Aufgabe 1: Wie viele Zeilen der Liste enthalten die Zeichenfolge „pixels“? Nenne nur die Zahl.

Ausgewählter Abschnitt:
Noch keine 2 Tage in Marokko und fragend schauten wir uns gegenseitig an; wollen wir dies? Alle schwärmen von diesem aufregenden und offenen Land; sind wir einfach in der falschen Ecke gelandet? Auf der Weiterfahrt diskutieren wir lange, wie wir alles anders angehen könnten und was wohl das Beste wäre. Selbst der Abbruch des Marokko-Abenteuers stand zur Diskussion. Unser Frust war gross und die Stimmung im Keller!
Gemäss dem oben erwähnten Buch, sollte man sich auf die Kinder einlassen, was sehr bereichernd wäre und die Kinder meist das Interesse verlieren würden. Doch wir sprechen weder ihre Sprache noch sind sie einer unserer Sprachen mächtig.

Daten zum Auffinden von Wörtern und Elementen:

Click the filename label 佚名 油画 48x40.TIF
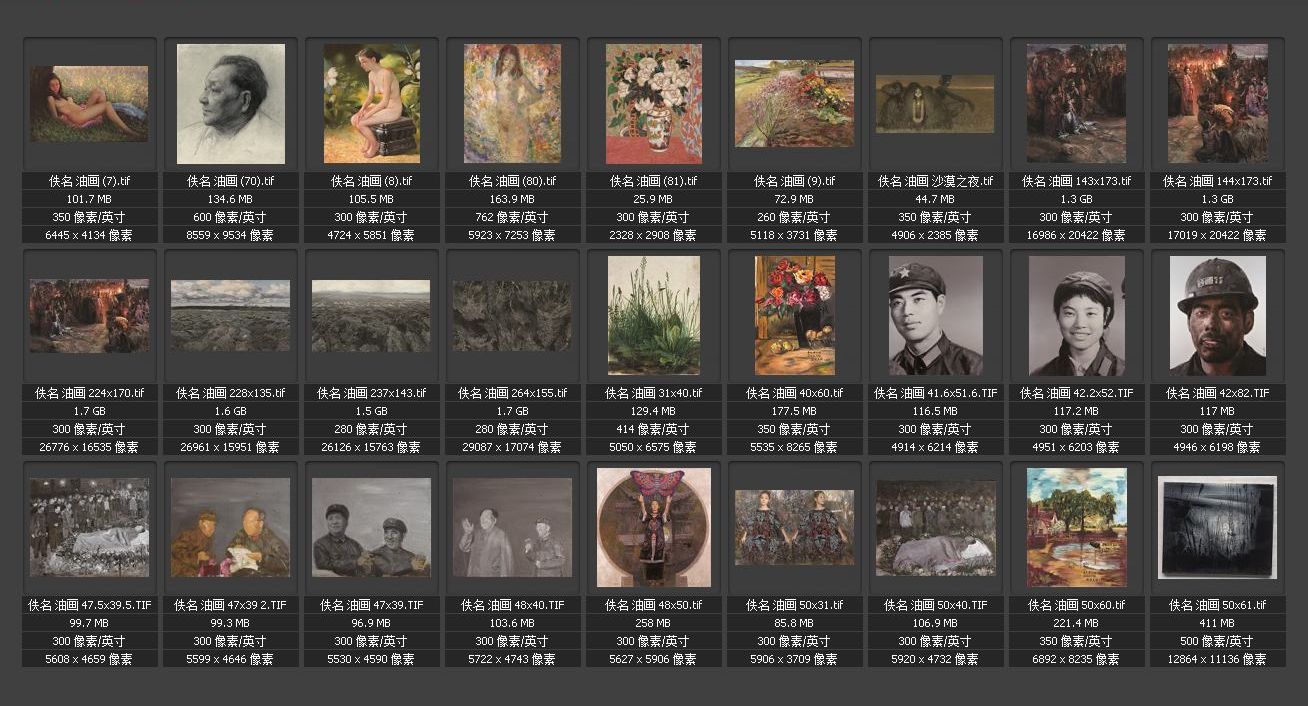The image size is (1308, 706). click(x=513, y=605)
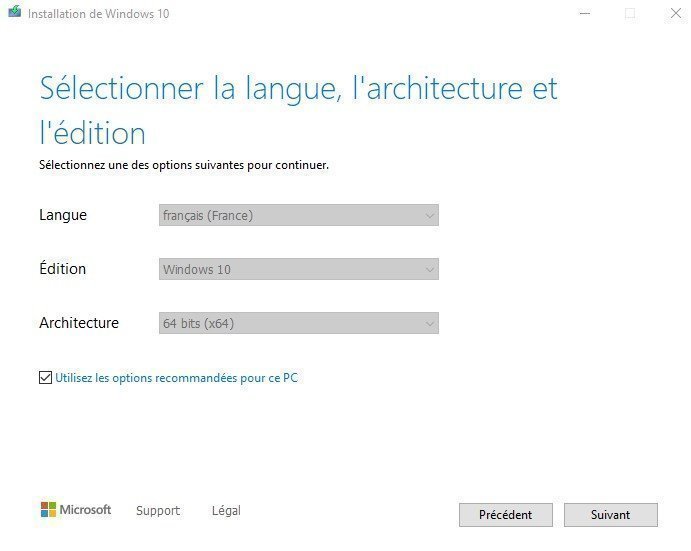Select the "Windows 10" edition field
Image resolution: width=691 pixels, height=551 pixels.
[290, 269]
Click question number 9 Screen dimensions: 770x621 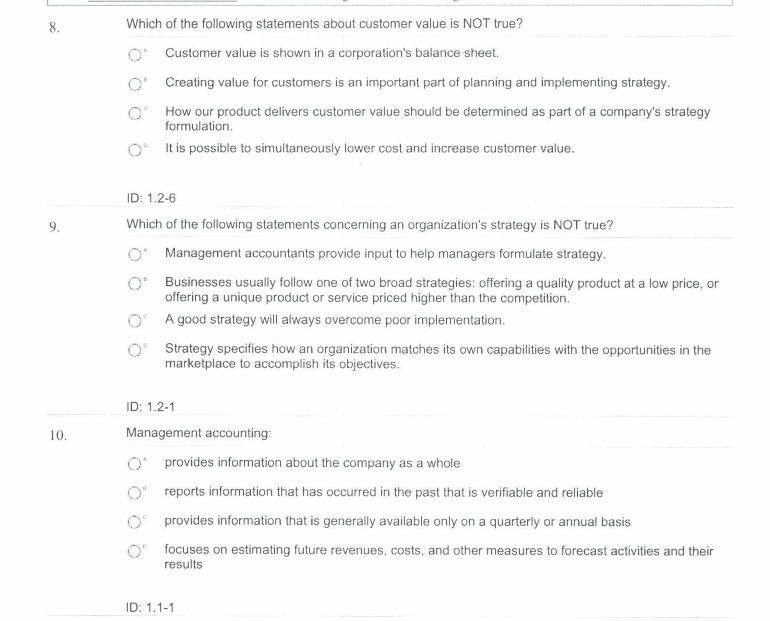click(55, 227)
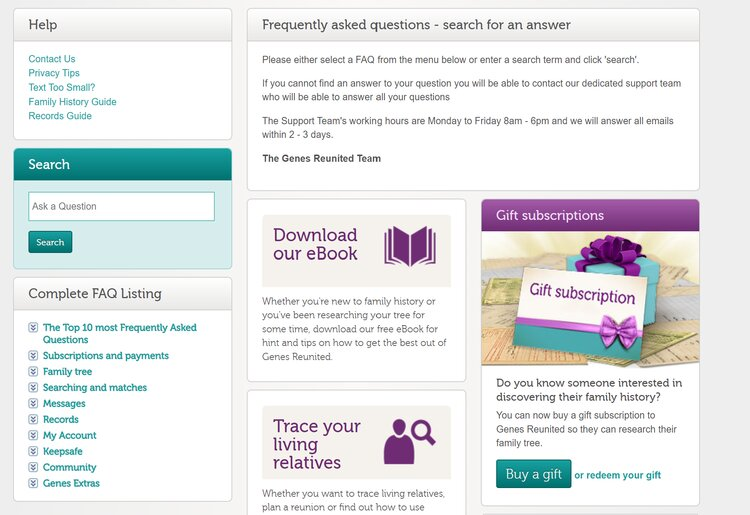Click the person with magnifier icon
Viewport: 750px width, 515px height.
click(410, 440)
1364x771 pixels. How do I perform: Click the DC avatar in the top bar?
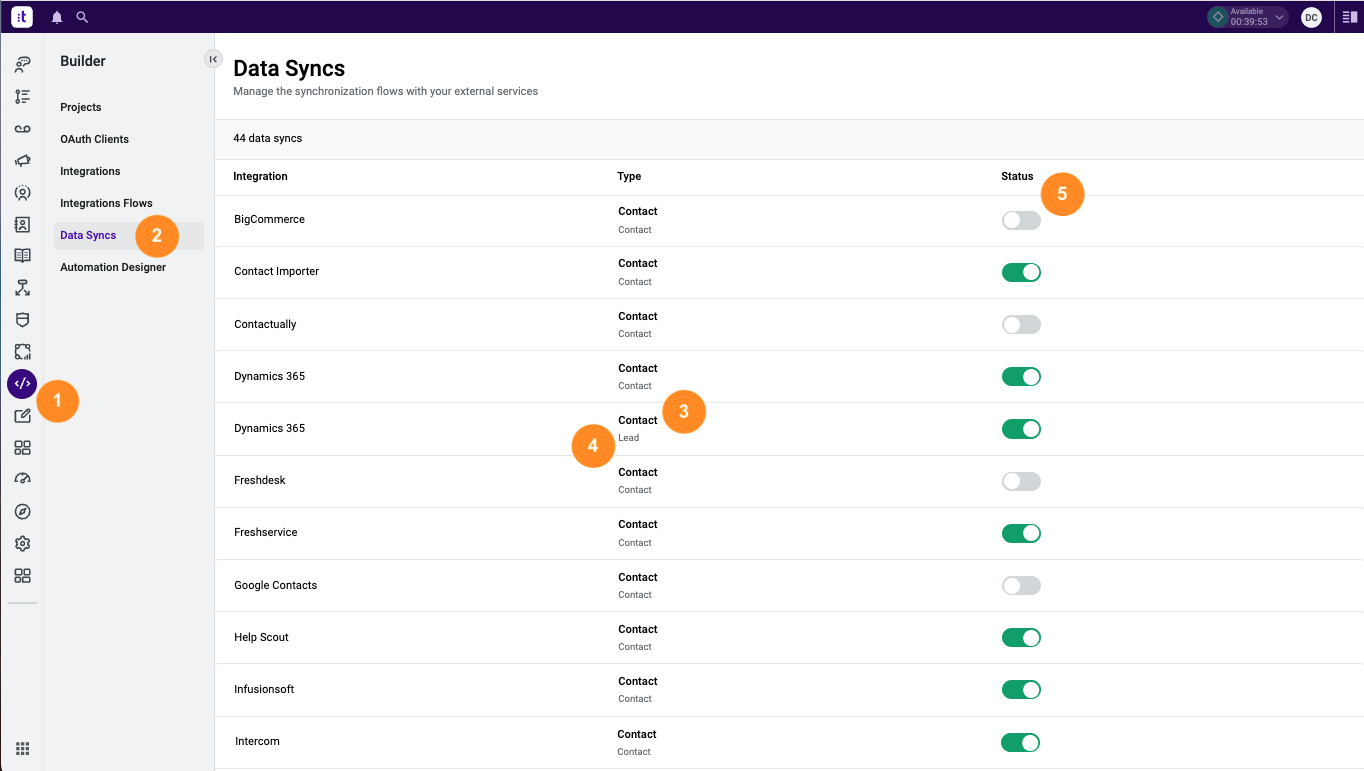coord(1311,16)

Aufgabe 2: Bearbeite bitte den Abschnitt im Text über Marokko, der mit den Worten „Gemäss dem oben“ beginnt und mit „unserer Sprachen mächtig.“ endet, und gib ihn wieder, wobei „Buch“ durch „Reiseführer“ ersetzt wird.

Antwort zur Aufgabe 1: 2

Antwort zur Aufgabe 2:
Gemäss dem oben erwähnten Reiseführer, sollte man sich auf die Kinder einlassen, was sehr bereichernd wäre und die Kinder meist das Interesse verlieren würden. Doch wir sprechen weder ihre Sprache noch sind sie einer unserer Sprachen mächtig.